First, I need to define cravings as an intense urge to eat a certain food—and usually right away. These foods are most often sugary, salty, or fatty, or all three. And the urge can occur at any time and for a multitude of reasons, none of which are related to hunger.
The potential cause of your cravings is far more complicated.
- Physiological: The brain regions responsible for memory, pleasure, and reward play a role in food cravings.
- Cravings can involve the appetite centers of the brain, even though they tend to be separate from hunger
- An imbalance of hormones can be a contributing factor
- Emotional: feelings such as stress, anxiety, anger, frustration
- Sensory stimulation: seeing, smelling, or hearing about a specific food
- Sleep
As a certified dietitian who has worked with patients for years to develop individualized diet plans and help my patients modify their eating behaviors, these are some of my suggestions that will help you curb and control your cravings:
Plan: Eating a balanced diet helps to keep cravings at bay. So does making room in your diet for small portions of favorite foods, like chocolate. For women, chocolate cravings seem to intensify premenstrually, so plan for that monthly indulgence.
Disconnect: Years of seeking solace from foods intensify longings during stressful times. Learning what lures you to the cookie jar or candy counter is the first step toward controlling your cravings. A pint of premium ice cream after a fight with your spouse? Late-night candy binges after a bad day at work? Become aware of such associations between food and mood by keeping a log of your cravings and your emotions at that time.

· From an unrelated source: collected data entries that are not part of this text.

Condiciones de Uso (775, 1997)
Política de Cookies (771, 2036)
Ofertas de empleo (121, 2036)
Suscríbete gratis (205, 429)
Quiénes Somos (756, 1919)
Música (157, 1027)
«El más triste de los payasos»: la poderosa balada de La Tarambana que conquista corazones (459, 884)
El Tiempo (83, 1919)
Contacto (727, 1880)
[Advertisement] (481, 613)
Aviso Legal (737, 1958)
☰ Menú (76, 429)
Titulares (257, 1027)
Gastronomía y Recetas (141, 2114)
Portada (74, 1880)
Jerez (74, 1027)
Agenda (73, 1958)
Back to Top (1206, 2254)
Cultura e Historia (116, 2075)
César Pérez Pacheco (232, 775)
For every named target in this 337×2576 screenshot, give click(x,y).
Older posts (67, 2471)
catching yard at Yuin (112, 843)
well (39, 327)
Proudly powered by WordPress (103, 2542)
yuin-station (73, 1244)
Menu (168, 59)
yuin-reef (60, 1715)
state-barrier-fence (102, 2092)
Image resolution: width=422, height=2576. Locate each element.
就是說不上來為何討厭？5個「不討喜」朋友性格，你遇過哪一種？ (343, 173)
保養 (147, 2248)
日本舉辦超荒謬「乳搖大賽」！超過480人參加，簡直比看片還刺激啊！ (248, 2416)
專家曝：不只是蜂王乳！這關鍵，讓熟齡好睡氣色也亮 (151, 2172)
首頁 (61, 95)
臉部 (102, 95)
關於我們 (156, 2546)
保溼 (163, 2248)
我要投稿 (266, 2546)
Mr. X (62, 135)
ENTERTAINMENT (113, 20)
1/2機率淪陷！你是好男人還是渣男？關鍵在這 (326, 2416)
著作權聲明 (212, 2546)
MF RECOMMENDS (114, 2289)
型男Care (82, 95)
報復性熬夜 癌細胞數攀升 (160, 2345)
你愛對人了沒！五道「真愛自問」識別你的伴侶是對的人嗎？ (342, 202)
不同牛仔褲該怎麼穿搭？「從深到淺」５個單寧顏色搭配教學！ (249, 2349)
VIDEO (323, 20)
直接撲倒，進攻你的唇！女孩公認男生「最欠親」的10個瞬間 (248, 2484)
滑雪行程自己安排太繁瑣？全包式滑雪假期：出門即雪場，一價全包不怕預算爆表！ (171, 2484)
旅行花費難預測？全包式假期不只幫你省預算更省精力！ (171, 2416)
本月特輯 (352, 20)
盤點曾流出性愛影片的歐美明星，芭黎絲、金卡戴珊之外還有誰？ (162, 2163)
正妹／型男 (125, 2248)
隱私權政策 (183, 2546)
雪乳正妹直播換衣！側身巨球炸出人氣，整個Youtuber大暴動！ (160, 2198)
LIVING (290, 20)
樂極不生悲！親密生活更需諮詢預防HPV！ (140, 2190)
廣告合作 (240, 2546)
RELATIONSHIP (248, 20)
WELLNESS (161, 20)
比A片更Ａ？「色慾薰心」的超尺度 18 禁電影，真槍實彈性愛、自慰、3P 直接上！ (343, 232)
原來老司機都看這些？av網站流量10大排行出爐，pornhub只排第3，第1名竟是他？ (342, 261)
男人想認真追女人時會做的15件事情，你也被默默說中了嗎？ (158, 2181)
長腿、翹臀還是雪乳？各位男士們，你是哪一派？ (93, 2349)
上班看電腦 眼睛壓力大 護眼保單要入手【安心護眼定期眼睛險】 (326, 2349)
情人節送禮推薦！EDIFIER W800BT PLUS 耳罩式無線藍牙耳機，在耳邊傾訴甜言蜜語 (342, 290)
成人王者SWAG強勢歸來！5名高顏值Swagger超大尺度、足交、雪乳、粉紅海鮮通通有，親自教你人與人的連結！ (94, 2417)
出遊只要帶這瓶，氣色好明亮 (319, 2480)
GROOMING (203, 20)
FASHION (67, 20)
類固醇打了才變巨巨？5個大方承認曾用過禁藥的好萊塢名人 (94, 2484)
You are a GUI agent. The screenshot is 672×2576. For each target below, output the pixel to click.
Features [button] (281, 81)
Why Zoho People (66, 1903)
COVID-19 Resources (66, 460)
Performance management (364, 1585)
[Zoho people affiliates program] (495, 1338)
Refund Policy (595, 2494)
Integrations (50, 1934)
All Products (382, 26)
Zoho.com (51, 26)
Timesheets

Distract: Cravings often last only 20 to 30 minutes. If you can take your mind off eating for that long, you may be able to wait the craving out. Being physical at that time is a double bonus. Try taking a walk, gardening, running errands, or calling a friend (pace while on the phone and stay out of the kitchen!
Deny: Keep tempting foods out of reach to make it easier to resist cravings. Better yet, don’t even keep them in the house, especially if you know you won’t be able to limit yourself to a small serving.
Substitute: A “fun-size” candy bar may satisfy that chocolate craving just as well -as the king-size bar. Or try popping just a small handful of semisweet morsels. Low-calorie foods can often quell a craving just as well as the real thing yet lessen the dietary damage. For example, chocolate frozen yogurt or a low-fat fudgesicle may be a suitable stand-in for super-premium Rocky Road.